Portland's streetfighter

By Joshua Cinelli
Staff writer
April 1, 2003 issue of street roots

"I believe that the time has come for people of good will to try and get out of their self-created identities and work with others."

Erik Sten
Portland Commissioner

In his seven years on Portland's City Council, Erik Sten has proven to be a staunch advocate for low income and homeless issues and a voice for the more liberal residents of Portland. He heads the Bureau of Housing and Community Development and assisted Dignity Village in becoming established. Street roots recently had a chance to pick Sten's brain about criminalization of homelessness, the peace movement and mayoral aspirations. street roots: What was your draw into the world of politics?

Erik Sten: I've always had a strong sense of social justice, that politics when practiced well can help us become a better society; locally, make Portland a better place for us all to live, no matter what our differences may be. I enjoy being in the middle of issues and trying to work with a wide variety of people.

sr: In a previous interview you said, "There are some places where we could change the system to make it more fair and more in line with common sense." What are some examples?

Sten: One example is the real estate market. Our system of providing housing works well for most of the people, but not those on low or fixed incomes and those looking to buy their first home. I think that could be changed with very little negative impact and great economic and social gain. If we had a small tax on real estate transactions that was then reinvested into the delivery of affordable housing, we could fill a large part of the gap while creating jobs. That's a structural, common sense solution to making our market system more fair and effective for everyone.

sr: What was the response you received after the peace resolution you presented failed to pass a council vote?

Sten: Disappointment that it failed, and appreciation that I tried. Though I wish my colleagues would have supported the measure, it was the right thing to do. Now is not the time for silence.

sr: What do you think about the effectiveness of the peace movement?

Sten: I am proud to be associated with it, and believe that it is having a real impact. The peace movement has forced the administration to work more closely with the U.N. than it would have otherwise. It has also provided many people like myself who have deep concerns about the potential for conflict with a sense that we are not alone, that others share our concerns. It is important in difficult times for the community to be able to pull together and provide moral and emotional support for each other.

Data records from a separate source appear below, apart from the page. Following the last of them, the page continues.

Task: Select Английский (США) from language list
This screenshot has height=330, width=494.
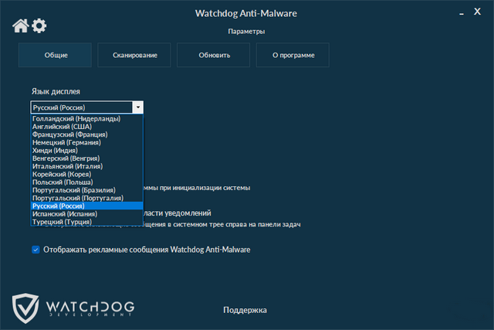Action: tap(63, 127)
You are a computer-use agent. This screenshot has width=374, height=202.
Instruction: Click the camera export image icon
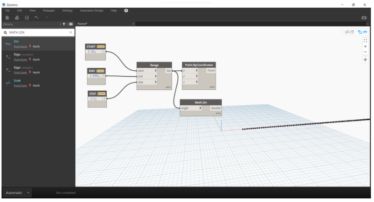(364, 17)
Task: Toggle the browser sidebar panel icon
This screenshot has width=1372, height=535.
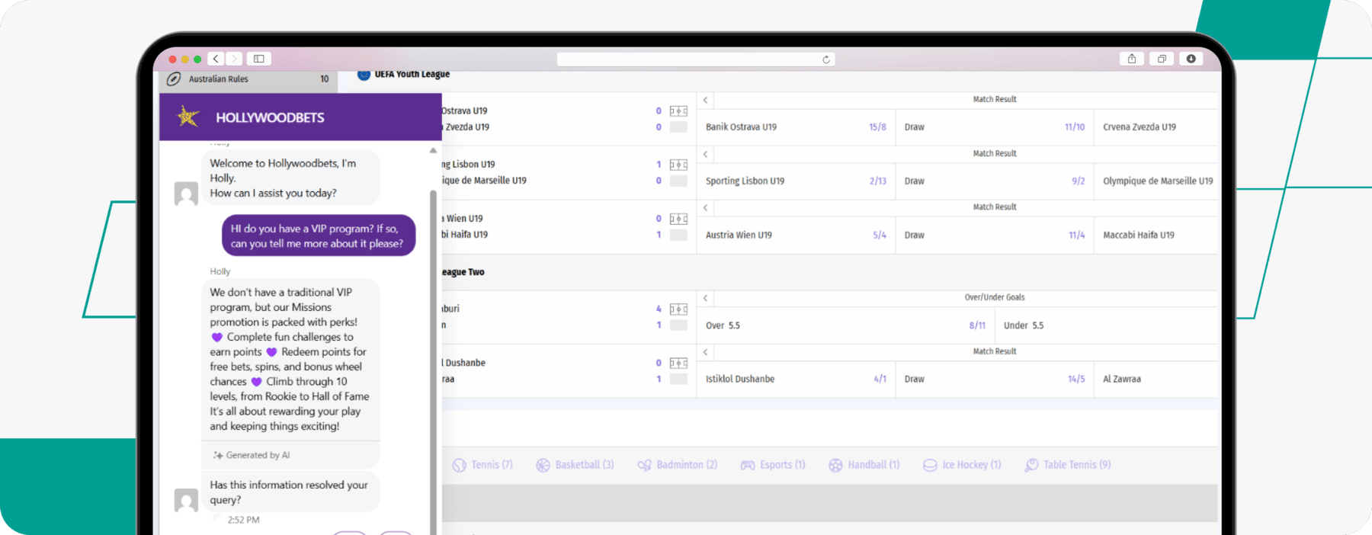Action: pos(259,59)
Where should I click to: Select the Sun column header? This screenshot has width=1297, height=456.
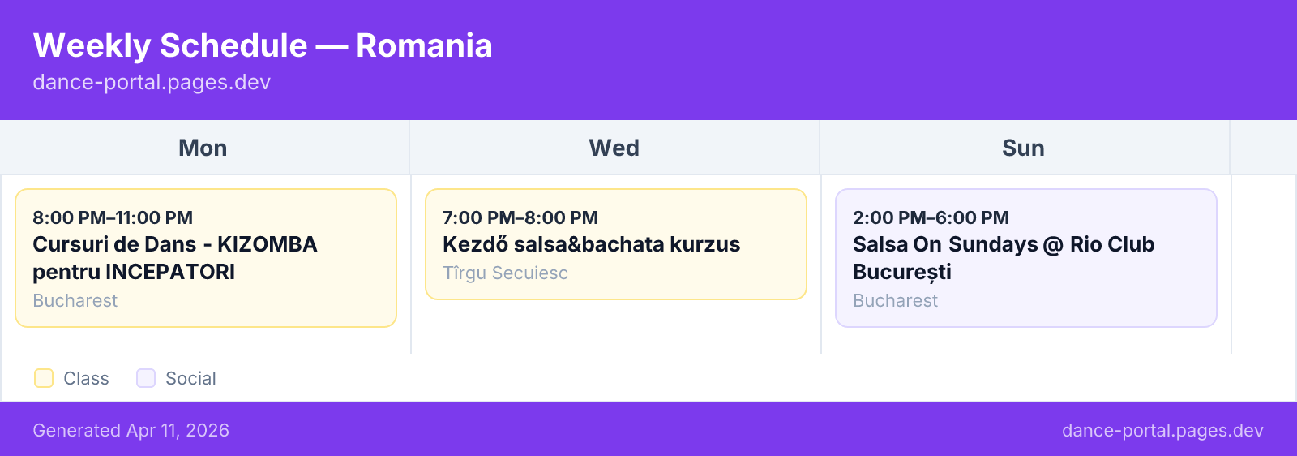[1024, 148]
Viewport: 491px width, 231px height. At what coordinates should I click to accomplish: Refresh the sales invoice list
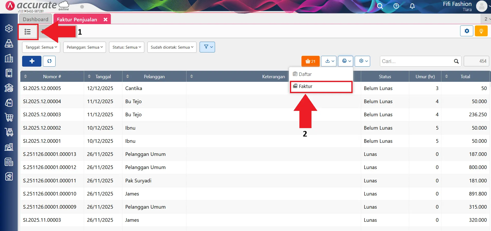pyautogui.click(x=49, y=61)
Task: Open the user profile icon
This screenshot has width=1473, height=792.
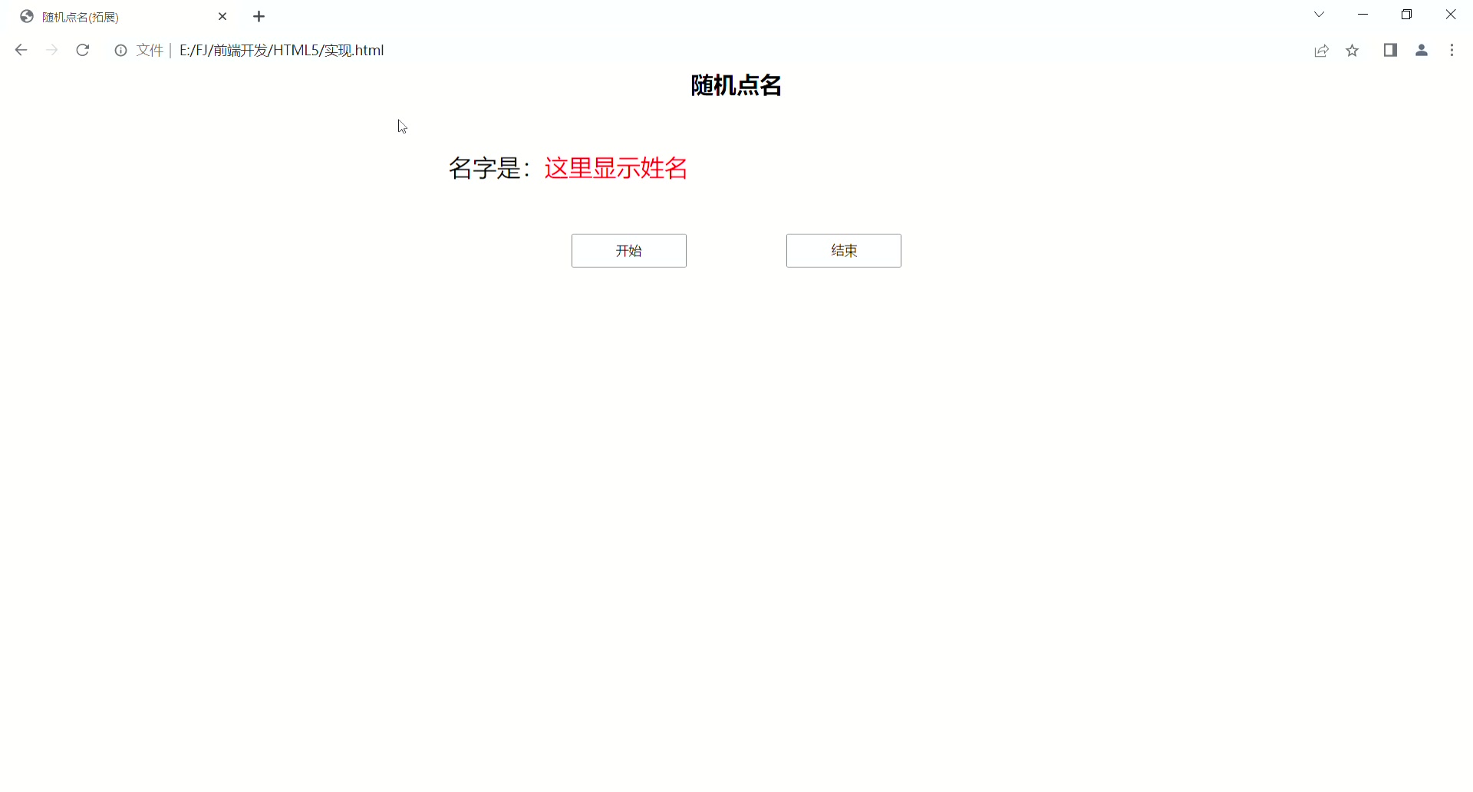Action: 1421,51
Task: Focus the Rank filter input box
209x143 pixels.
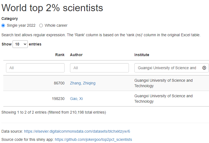Action: coord(35,68)
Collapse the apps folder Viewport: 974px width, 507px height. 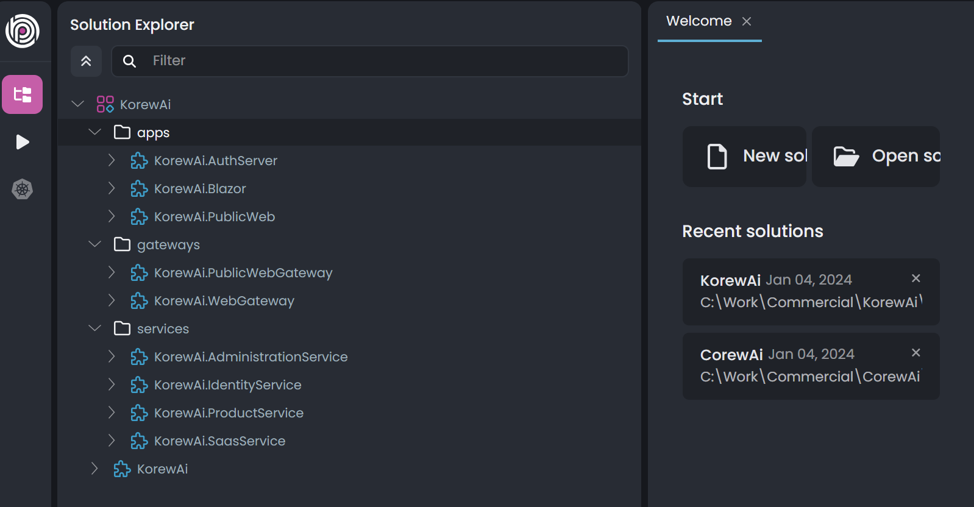[x=94, y=132]
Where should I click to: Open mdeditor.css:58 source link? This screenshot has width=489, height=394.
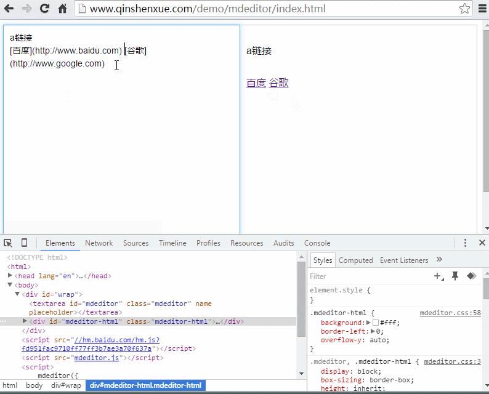pyautogui.click(x=450, y=313)
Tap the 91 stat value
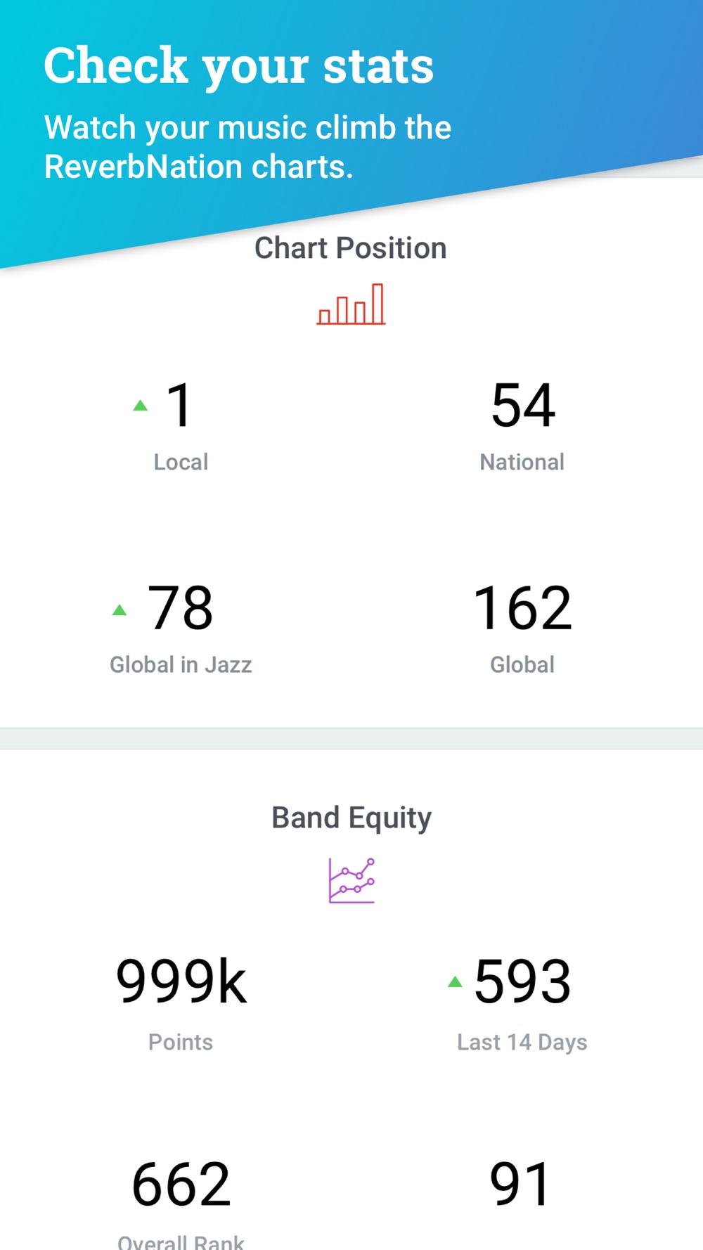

sr: How do you respond to those who call you a "weak-kneed liberal"?

Sten: There's nothing weak about trying to build a more inclusive, just society. In fact, it takes strength. I do, however, believe that the time has come for people of good will to try and get out of their self-created identities and work with others. My goal is to work and learn from people of all political persuasions while staying true to my core values. The new solutions that we need will come from new coalitions and thinking.

sr: When Dignity Village came into being, there was a rosier economic outlook. Is the continued support becoming a more difficult sell to others on the council?

Sten: I don't think so. Despite all the political rhetoric on all sides, Dignity Village has lived up to its agreements with the city and me and provided one option for people in need. Despite my admiration for their efforts, the city has not funded the Village. For it to succeed, it needs to stay true to its independent mission. In this recession, the government has even less resources, so I think the case for alternative community-driven choices is even stronger. Dignity Village is not a substitute for the other efforts in this community. It is simply a group of people trying their own approach to solving their problems, and I support them.

sr: As the number of houseless on the streets prepares to inflate dramatically, how do you address the concern that there are not nearly enough services to accommodate and treat those presently houseless?

Sten: I agree that there are not enough services and have devoted much of my life to fighting for more. At the same time that we fight for more, we must make sure that the dollars we do have are being used as effectively as possible. With that in mind, I directed the Bureau of Housing and Community Development to find every scrap of funding in its budget to support emergency needs in the community. We are going to do everything we can to fill funding gaps as they emerge. As we fight to get through these very tough times, I hope that we can push ourselves to look for bigger solutions. Sometimes, crisis is a motivation for changing our behavior. I hope as a society we can use the pain we are feeling now to find better and more lasting solutions. That has happened recently with school funding. Perhaps we can do it for housing and homeless services as well.

sr: In your role with the Bureau of Housing and Community Development, what is in the works to supply low income housing on a tight timeline?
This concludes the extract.